Dev
April 21, 2019

Entity Framework Core Performance Optimization

Last year I talked about Entity Framework Core. It is a easy and feature rich ORM which makes working with database in a .NET environment typesafe. But even though it makes things easy, there are ambiguous cases which can take us off guard.
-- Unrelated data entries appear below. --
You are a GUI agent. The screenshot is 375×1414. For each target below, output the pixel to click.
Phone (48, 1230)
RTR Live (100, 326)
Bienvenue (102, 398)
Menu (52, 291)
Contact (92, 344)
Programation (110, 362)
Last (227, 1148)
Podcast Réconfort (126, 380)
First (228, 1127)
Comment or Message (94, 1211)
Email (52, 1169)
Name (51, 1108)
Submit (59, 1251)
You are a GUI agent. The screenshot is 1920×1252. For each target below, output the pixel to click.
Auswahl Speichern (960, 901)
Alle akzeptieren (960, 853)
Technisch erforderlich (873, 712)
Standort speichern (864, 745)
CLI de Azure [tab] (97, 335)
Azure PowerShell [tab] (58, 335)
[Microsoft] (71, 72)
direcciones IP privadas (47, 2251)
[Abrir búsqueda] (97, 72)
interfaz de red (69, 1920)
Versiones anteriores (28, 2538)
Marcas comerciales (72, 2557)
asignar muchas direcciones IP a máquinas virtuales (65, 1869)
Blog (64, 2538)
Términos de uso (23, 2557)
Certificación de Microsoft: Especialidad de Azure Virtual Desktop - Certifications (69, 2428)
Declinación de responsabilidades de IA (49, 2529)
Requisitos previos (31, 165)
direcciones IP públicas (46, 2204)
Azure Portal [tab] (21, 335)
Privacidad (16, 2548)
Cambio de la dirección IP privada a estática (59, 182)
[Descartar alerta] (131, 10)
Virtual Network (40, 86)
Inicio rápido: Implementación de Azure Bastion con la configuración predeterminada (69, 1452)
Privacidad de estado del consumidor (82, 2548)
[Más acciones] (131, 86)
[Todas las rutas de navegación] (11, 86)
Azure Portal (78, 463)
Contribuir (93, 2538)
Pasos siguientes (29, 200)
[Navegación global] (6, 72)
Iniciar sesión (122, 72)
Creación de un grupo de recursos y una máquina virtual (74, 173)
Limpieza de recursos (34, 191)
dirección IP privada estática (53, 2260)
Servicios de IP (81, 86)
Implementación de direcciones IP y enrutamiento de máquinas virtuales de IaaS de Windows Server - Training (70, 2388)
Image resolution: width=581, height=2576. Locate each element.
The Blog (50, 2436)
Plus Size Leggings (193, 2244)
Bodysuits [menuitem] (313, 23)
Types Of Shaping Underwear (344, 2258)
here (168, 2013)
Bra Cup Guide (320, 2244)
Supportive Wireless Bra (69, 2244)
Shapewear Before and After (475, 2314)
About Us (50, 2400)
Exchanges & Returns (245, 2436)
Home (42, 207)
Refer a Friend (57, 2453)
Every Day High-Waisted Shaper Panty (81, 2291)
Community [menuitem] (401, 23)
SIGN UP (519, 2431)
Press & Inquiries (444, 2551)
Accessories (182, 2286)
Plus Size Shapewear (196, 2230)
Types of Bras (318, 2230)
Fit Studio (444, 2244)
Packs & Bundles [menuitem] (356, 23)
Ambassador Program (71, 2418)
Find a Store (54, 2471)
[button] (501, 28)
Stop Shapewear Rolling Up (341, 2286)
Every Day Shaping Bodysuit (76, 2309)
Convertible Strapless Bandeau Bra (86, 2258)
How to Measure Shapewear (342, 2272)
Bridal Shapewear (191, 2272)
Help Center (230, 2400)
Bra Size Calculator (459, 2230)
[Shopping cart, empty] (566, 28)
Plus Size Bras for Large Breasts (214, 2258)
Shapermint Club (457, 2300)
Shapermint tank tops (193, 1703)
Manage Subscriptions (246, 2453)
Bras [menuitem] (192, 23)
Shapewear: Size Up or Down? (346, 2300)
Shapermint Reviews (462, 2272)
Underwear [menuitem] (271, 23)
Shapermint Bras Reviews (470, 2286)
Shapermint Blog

Today we will see four of this cases and how to deal with them.

  1. Client evaluation
  2. Iteration
  3. Include and ThenInclude
  4. NoTracking

For the following examples, I will be using SQLite with Entity Framework Core.

tl;dr

  1. Make sure that the query constructed in c# uses function that can be translated to SQL,
  2. Make sure that there isn’t an abnormal amount of queries created and that it does not iter item per item,
  3. Make sure to use Include and ThenInclude for object relation to include them after query execution, before query execution it is not needed,
  4. Use NoTracking for readonly queries to disable tracking on entity to yield better performance.

1. Client evaluation

The following example illustrates the first case, client evaluation:

var query = _dbContext.Posts
    .Where(p => p.BlogId == blogId && p.AuthorId == authorId && p.Title.Contains(title, StringComparison.OrdinalIgnoreCase));

return await query.ToListAsync();

We are executing a query and using .Contains(string, StringComparison.OrdinalIgnoreCase), the compiler allows us to write it as it is valid code and Entity Framework runs properly. But if we look at the logs, we’ll see a warning:

warn: Microsoft.EntityFrameworkCore.Query[20500]
      The LINQ expression 'where [p].Title.Contains(__title_2, OrdinalIgnoreCase)' could not be translated and will be evaluated locally.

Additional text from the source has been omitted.